● Data for this task
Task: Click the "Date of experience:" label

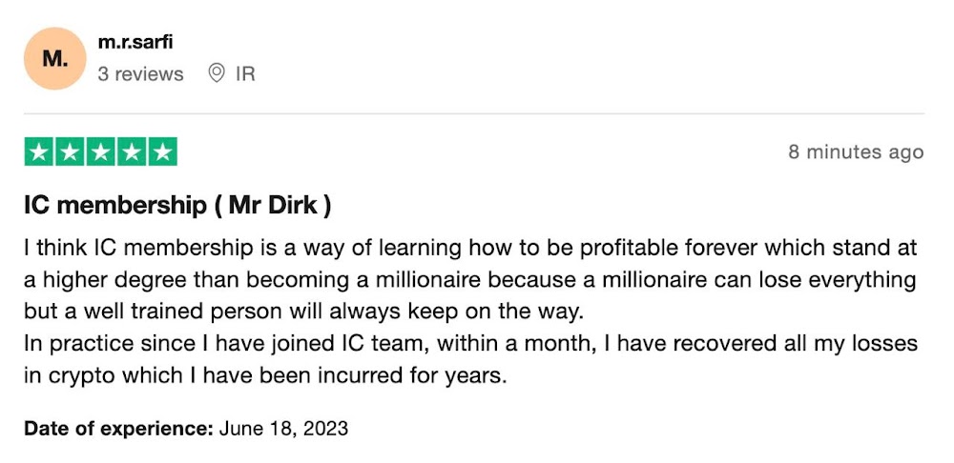Action: pos(118,429)
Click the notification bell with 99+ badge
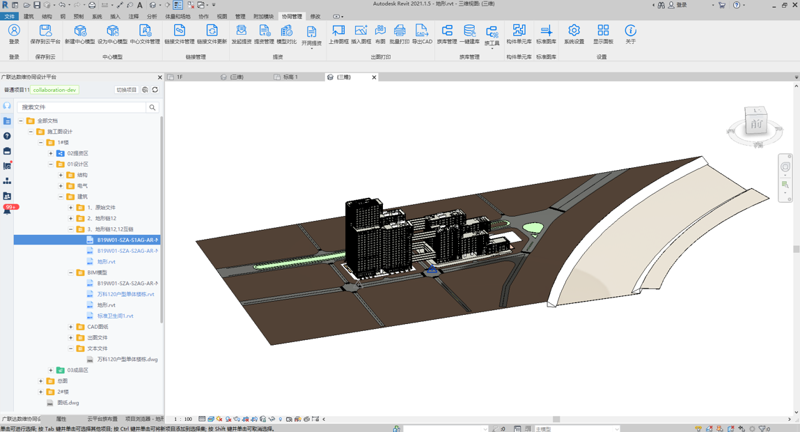Screen dimensions: 800x432 point(8,210)
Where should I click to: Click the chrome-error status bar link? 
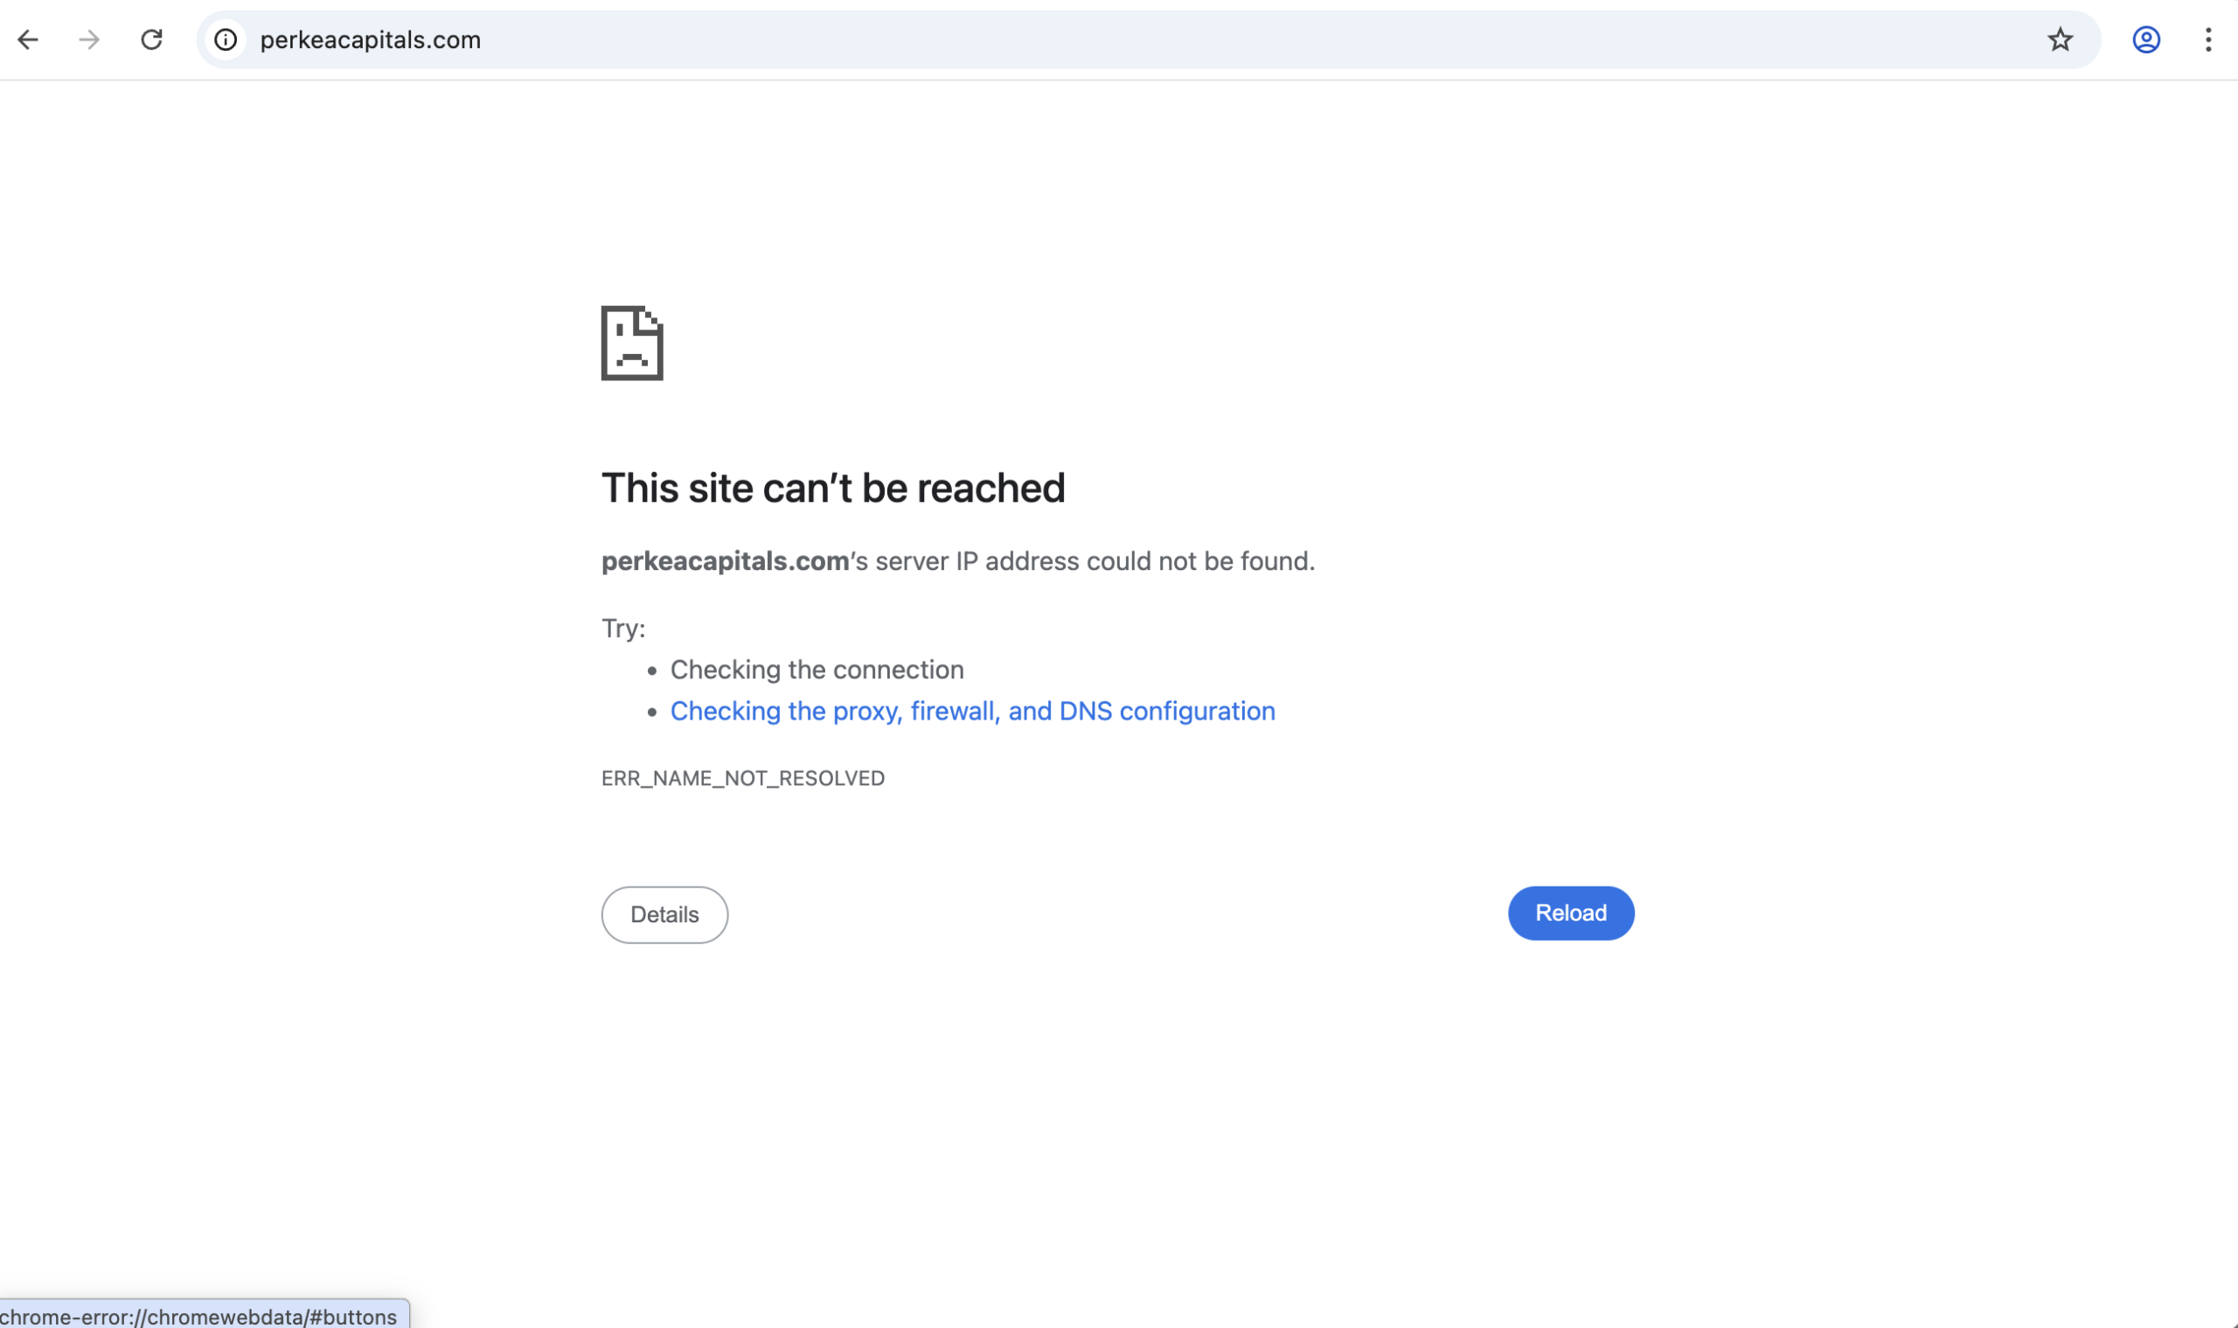(199, 1315)
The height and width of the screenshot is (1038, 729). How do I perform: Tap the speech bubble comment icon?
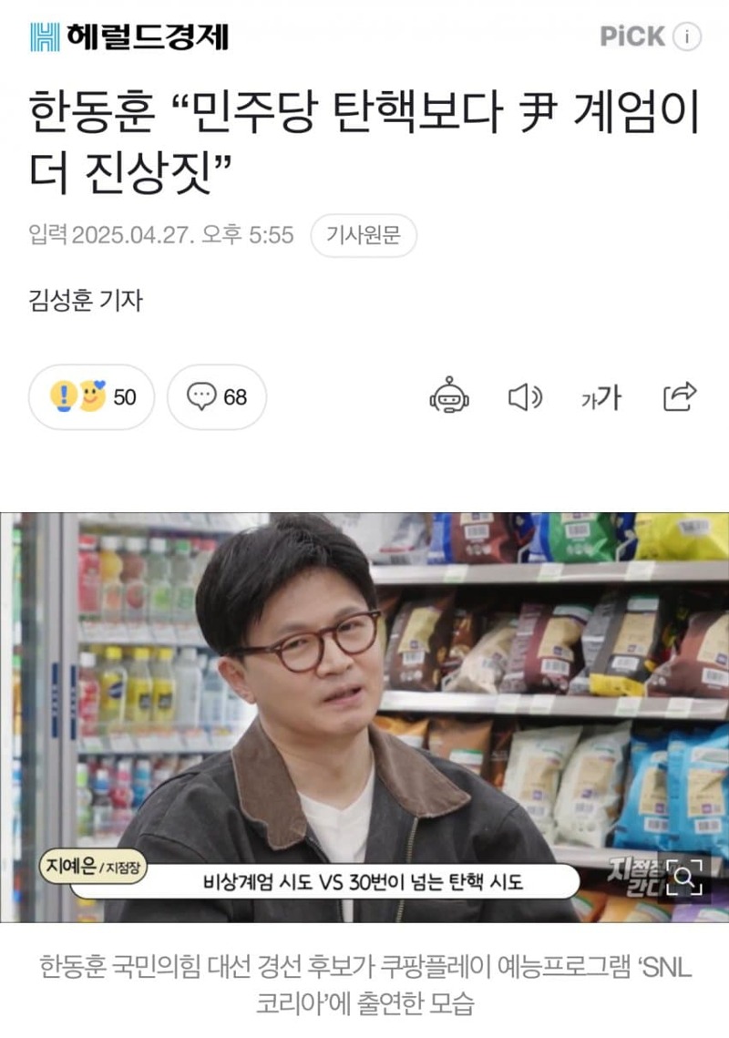(x=201, y=396)
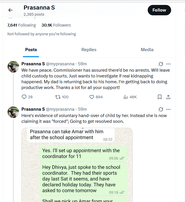Go back using the left arrow icon
185x202 pixels.
click(x=11, y=10)
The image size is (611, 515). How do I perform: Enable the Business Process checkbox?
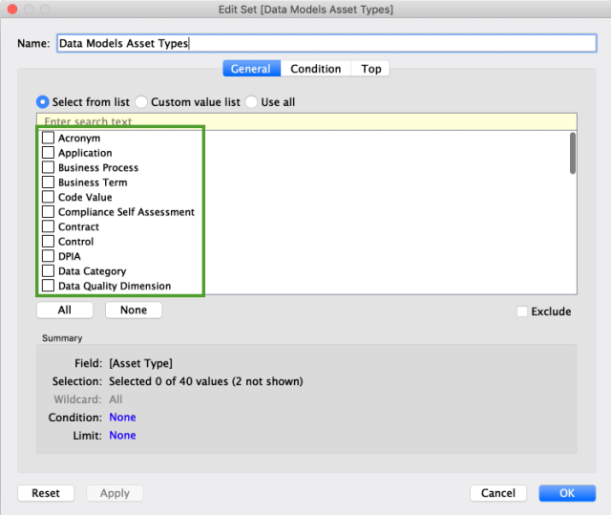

● Try it
Can you repeat every record above exactly, apart from the pictures?

● Exercise answer
Task: Click the "Date of experience:" label

Action: pos(118,429)
Click the notification bell with 99+ badge
Screen dimensions: 800x432 point(8,210)
Where should I click to: Click the chrome-error status bar link? 
(199, 1315)
The height and width of the screenshot is (1038, 729). How do I perform: Tap the speech bubble comment icon?
(x=201, y=396)
Go back using the left arrow icon
185x202 pixels.
click(x=11, y=10)
The image size is (611, 515). How do I perform: Enable the Business Process checkbox?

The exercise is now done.